Leading a refugee camp was complicated, but Kandinda was street-smart, had the support of the community, and knew how to make things work in the camp. An exception was the initial great unease amongst the Pygmies, who left the camp every night to sleep up in the trees, fearful that the Tutsis would kill and eat them in their sleep. Having fled cannibalism in the forest areas controlled by the Mayi-Mayi tribal militias, who believed they would acquire strength and magical powers from eating specific body parts of the Pygmies, this danger felt very real to them. UN Peacekeepers surrounded the premises leaving the Pygmies feeling relatively protected despite leaving the camp itself. But also this situation was solved under Kandindas leadership and a sense of safety restored.
Shortly after, the peace was shattered. Armed men chanting religious songs and beating drums attacked a neighbouring camp in Gatumba at night. “There were songs, alleluias, same as those we sing in our churches. That’s why some trusted them,” a survivor said. A large, well-organized force of Interahamwe and Burundian Hutu dominated rebel movement, torched tents, killed people with machetes and gunshots, and left hundreds dead or wounded.
A few days later, before the CNN lens and the world media, bodies were buried in a mass grave. Some of Kandinda’s close family members were among them. The remaining camps along the border, including Kandinda’s, were closed. Refugees moved inland to a new camp located on a cold, isolated mountaintop in the hilly province of Mwaro, leaving them with little contact with their communities back in Congo. I could sense it took its toll on Kandinda, and his perpetually positive attitude was fading.

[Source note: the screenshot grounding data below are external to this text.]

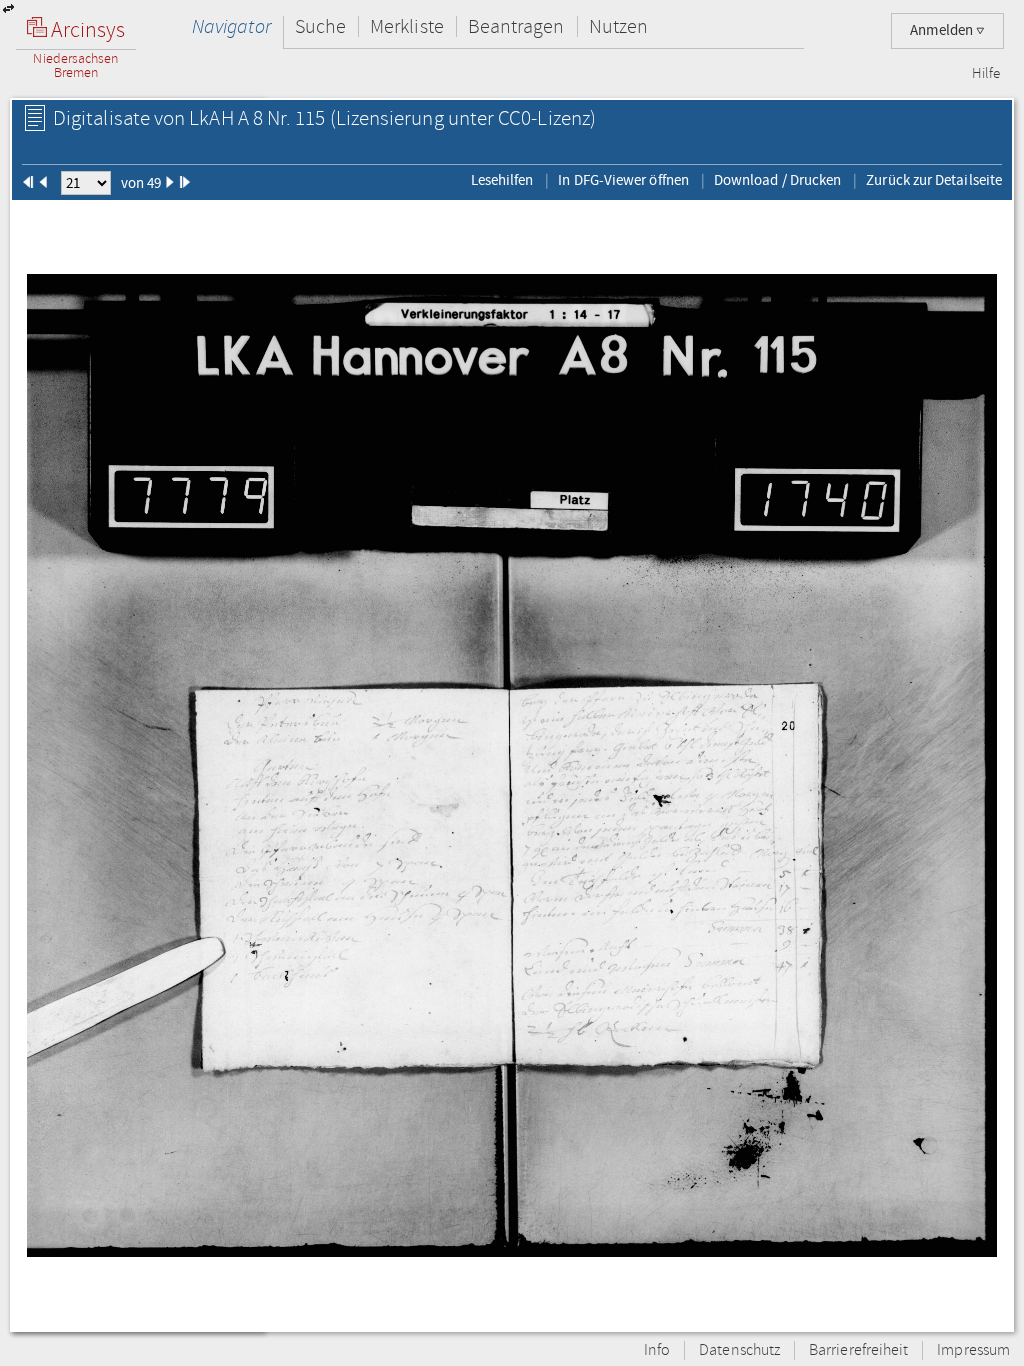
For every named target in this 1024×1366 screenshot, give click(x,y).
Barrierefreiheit (858, 1350)
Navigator (231, 26)
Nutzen (618, 26)
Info (657, 1350)
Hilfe (986, 74)
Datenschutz (739, 1350)
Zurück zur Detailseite (934, 180)
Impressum (973, 1350)
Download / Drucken (777, 180)
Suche (320, 26)
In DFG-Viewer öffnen (623, 180)
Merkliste (407, 26)
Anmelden (943, 30)
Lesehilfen (502, 180)
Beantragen (516, 26)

Once we had moved the camps, it was the end of my mission, and of an exceptionally close collaboration with Kandinda based on candid conversations and high trust. Having heard I was leaving Burundi, Kandinda came to say goodbye on my last day. Descending the mountain in the middle of the night, carrying a large handwoven lidded basket, he reached Bujumbura at dawn. The basket, he explained, was traditionally used at weddings to carry gifts and food. It was beautiful, and I felt humbled by his gesture.
Kandinda also had a question: could I take one of his youngest children back with me to Europe? He grinned. I smiled back and told him he knew the answer. He nodded, broadened his grin, and replied it was worth the try. We had a last chat, shook hands, and he left.
Months later on the phone, we exchanged a few greeting courtesies. How had he gotten my number, I wondered, and how was he able to make a long-distance call? There was a short silence on the otherwise scratchy line, and I asked how he was doing in the new camp. The conditions were poor, Kandinda confirmed. It was not an easy situation – but that was not his reason for calling, he added, as if he had read my thoughts. He just wanted to know if I was home safe and be reassured that I was doing well.
It was clear that he meant it. Kandinda told me to take care, and with the noise of the wind from the mountain, the call ended. We never spoke again.